_WORK REQUIRED_: Reproduce verbatim the lines of the material below, starting at the line with "Viewport: 1372px width, 881px height." and ending at the line with "Switch to 商品投放 menu item", both inclusive; skip the rest.

_WORKING DATA_:
※ ※ ※

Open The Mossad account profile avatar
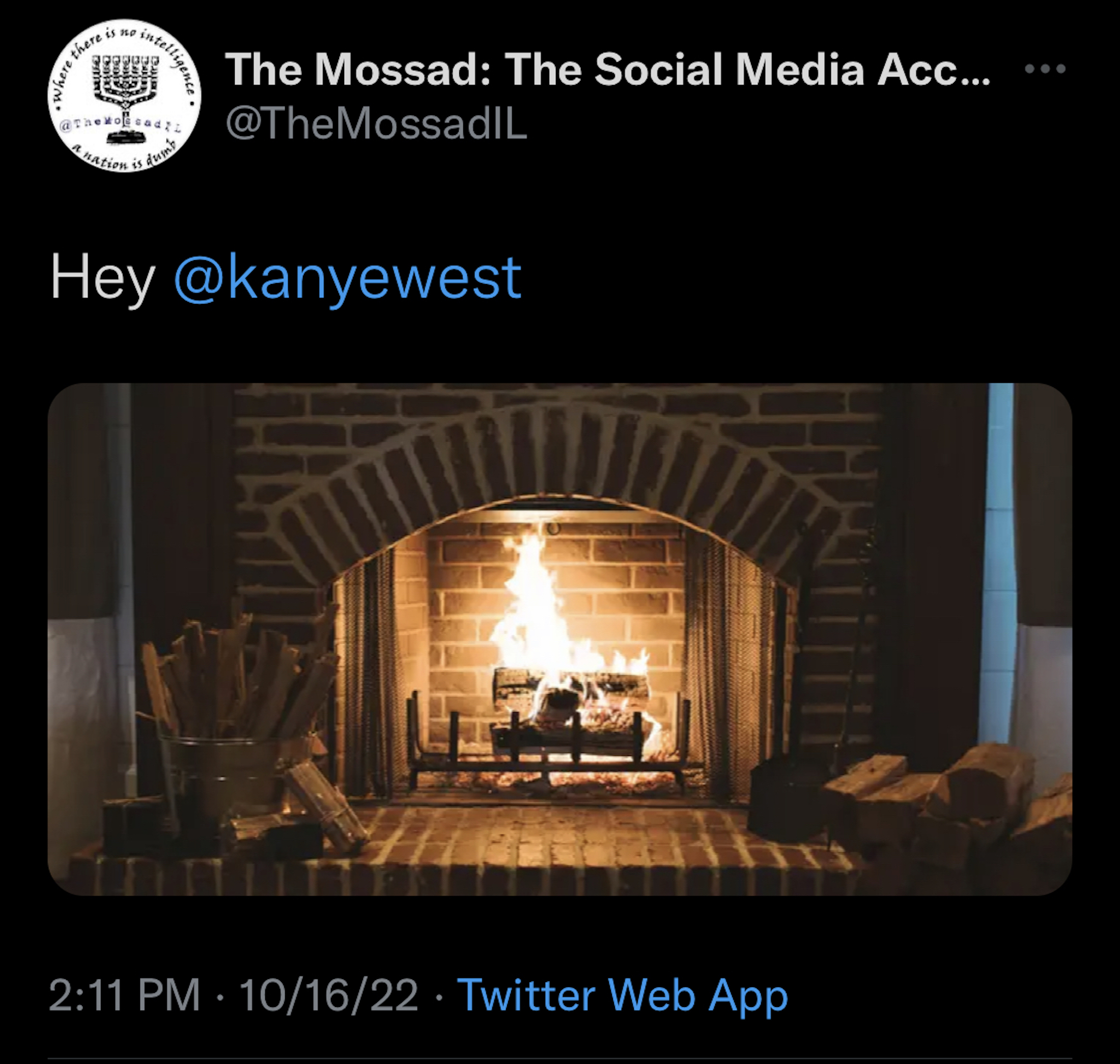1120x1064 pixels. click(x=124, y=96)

※ ※ ※

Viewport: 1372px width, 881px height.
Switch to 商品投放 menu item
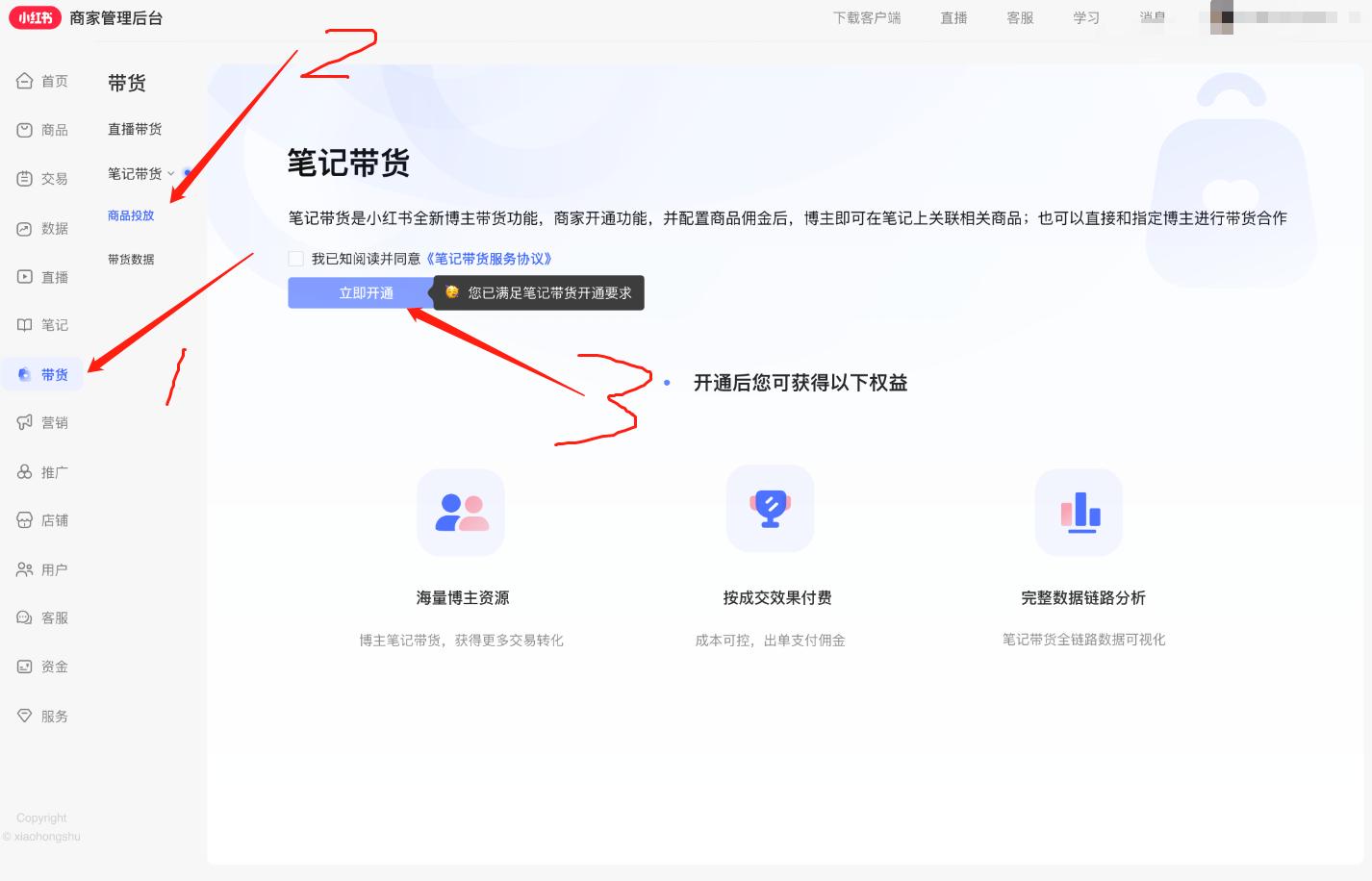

※ ※ ※

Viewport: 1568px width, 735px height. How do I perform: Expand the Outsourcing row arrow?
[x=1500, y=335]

※ ※ ※

_TASK SOLUTION_:
Viewport: 1372px width, 881px height.
Switch to 商品投放 menu item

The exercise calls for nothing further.